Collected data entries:
***
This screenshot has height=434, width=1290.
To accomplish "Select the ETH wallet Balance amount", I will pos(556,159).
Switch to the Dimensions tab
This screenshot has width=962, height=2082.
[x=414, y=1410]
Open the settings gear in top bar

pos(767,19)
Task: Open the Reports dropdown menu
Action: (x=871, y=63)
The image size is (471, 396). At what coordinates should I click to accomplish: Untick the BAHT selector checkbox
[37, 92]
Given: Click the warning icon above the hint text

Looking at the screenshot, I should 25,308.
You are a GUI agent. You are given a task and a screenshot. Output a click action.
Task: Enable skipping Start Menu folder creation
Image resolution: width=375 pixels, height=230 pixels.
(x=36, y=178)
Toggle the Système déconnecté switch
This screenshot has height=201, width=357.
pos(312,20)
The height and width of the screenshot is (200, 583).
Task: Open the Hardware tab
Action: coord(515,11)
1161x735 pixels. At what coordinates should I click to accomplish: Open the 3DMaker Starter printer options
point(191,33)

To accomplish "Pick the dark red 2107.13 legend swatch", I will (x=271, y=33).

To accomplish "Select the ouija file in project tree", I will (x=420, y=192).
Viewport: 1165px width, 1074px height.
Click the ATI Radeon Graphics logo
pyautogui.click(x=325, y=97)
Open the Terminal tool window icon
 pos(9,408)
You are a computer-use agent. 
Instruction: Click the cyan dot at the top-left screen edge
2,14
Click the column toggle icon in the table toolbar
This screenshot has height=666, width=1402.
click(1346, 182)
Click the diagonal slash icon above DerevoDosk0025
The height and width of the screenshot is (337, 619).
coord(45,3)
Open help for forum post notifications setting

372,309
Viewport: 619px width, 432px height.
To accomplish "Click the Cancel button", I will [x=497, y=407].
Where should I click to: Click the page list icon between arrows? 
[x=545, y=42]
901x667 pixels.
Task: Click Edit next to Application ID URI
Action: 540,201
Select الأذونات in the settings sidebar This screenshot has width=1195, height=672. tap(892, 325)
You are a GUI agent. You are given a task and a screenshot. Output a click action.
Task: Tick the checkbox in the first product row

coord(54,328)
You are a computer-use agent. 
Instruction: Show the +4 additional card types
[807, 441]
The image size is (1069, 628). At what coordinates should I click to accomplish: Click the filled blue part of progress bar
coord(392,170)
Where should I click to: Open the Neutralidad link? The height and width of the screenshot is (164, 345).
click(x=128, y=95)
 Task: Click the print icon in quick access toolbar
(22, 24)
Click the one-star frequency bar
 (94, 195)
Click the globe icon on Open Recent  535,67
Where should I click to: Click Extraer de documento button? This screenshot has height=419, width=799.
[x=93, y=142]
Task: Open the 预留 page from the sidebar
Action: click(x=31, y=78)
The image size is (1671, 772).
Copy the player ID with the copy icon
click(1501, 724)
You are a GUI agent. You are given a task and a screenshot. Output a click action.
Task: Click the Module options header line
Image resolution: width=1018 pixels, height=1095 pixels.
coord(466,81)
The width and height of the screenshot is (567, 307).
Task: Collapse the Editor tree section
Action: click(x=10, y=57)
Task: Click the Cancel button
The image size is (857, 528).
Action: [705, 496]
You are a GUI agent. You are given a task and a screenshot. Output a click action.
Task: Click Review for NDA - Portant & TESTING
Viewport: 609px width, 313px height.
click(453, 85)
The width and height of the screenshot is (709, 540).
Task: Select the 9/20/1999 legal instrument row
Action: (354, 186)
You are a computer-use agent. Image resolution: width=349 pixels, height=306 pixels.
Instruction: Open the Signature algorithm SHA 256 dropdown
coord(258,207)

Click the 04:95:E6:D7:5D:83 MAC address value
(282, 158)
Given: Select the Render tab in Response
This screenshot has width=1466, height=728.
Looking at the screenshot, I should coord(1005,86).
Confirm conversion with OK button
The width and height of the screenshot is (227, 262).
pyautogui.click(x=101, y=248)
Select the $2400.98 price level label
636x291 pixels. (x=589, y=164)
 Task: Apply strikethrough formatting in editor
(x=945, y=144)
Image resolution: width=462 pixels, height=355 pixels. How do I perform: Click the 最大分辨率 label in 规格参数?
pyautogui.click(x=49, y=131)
***
| Task description |
Could you repeat every record above exactly as it is written?

| Result below |
This screenshot has height=434, width=1290.
To accomplish "Select the ETH wallet Balance amount", I will pos(556,159).
Switch to the Dimensions tab
This screenshot has width=962, height=2082.
[x=414, y=1410]
Open the settings gear in top bar

pos(767,19)
Task: Open the Reports dropdown menu
Action: (x=871, y=63)
The image size is (471, 396). At what coordinates should I click to accomplish: Untick the BAHT selector checkbox
[37, 92]
Given: Click the warning icon above the hint text

Looking at the screenshot, I should 25,308.
You are a GUI agent. You are given a task and a screenshot. Output a click action.
Task: Enable skipping Start Menu folder creation
Image resolution: width=375 pixels, height=230 pixels.
(x=36, y=178)
Toggle the Système déconnecté switch
This screenshot has height=201, width=357.
pos(312,20)
The height and width of the screenshot is (200, 583).
Task: Open the Hardware tab
Action: coord(515,11)
1161x735 pixels. At what coordinates should I click to accomplish: Open the 3DMaker Starter printer options
point(191,33)

To accomplish "Pick the dark red 2107.13 legend swatch", I will (x=271, y=33).

To accomplish "Select the ouija file in project tree", I will (x=420, y=192).
Viewport: 1165px width, 1074px height.
Click the ATI Radeon Graphics logo
pyautogui.click(x=325, y=97)
Open the Terminal tool window icon
 pos(9,408)
You are a computer-use agent. 
Instruction: Click the cyan dot at the top-left screen edge
2,14
Click the column toggle icon in the table toolbar
This screenshot has height=666, width=1402.
click(1346, 182)
Click the diagonal slash icon above DerevoDosk0025
The height and width of the screenshot is (337, 619).
coord(45,3)
Open help for forum post notifications setting

372,309
Viewport: 619px width, 432px height.
To accomplish "Click the Cancel button", I will [x=497, y=407].
Where should I click to: Click the page list icon between arrows? 
[x=545, y=42]
901x667 pixels.
Task: Click Edit next to Application ID URI
Action: 540,201
Select الأذونات in the settings sidebar This screenshot has width=1195, height=672. tap(892, 325)
You are a GUI agent. You are given a task and a screenshot. Output a click action.
Task: Tick the checkbox in the first product row

coord(54,328)
You are a computer-use agent. 
Instruction: Show the +4 additional card types
[807, 441]
The image size is (1069, 628). At what coordinates should I click to accomplish: Click the filled blue part of progress bar
coord(392,170)
Where should I click to: Open the Neutralidad link? The height and width of the screenshot is (164, 345).
click(x=128, y=95)
 Task: Click the print icon in quick access toolbar
(22, 24)
Click the one-star frequency bar
 (94, 195)
Click the globe icon on Open Recent  535,67
Where should I click to: Click Extraer de documento button? This screenshot has height=419, width=799.
[x=93, y=142]
Task: Open the 预留 page from the sidebar
Action: click(x=31, y=78)
The image size is (1671, 772).
Copy the player ID with the copy icon
click(1501, 724)
You are a GUI agent. You are given a task and a screenshot. Output a click action.
Task: Click the Module options header line
Image resolution: width=1018 pixels, height=1095 pixels.
coord(466,81)
The width and height of the screenshot is (567, 307).
Task: Collapse the Editor tree section
Action: click(x=10, y=57)
Task: Click the Cancel button
The image size is (857, 528).
Action: [705, 496]
You are a GUI agent. You are given a task and a screenshot. Output a click action.
Task: Click Review for NDA - Portant & TESTING
Viewport: 609px width, 313px height.
click(453, 85)
The width and height of the screenshot is (709, 540).
Task: Select the 9/20/1999 legal instrument row
Action: (354, 186)
You are a computer-use agent. Image resolution: width=349 pixels, height=306 pixels.
Instruction: Open the Signature algorithm SHA 256 dropdown
coord(258,207)

Click the 04:95:E6:D7:5D:83 MAC address value
(282, 158)
Given: Select the Render tab in Response
This screenshot has width=1466, height=728.
Looking at the screenshot, I should coord(1005,86).
Confirm conversion with OK button
The width and height of the screenshot is (227, 262).
pyautogui.click(x=101, y=248)
Select the $2400.98 price level label
636x291 pixels. (x=589, y=164)
 Task: Apply strikethrough formatting in editor
(x=945, y=144)
Image resolution: width=462 pixels, height=355 pixels. How do I perform: Click the 最大分辨率 label in 规格参数?
pyautogui.click(x=49, y=131)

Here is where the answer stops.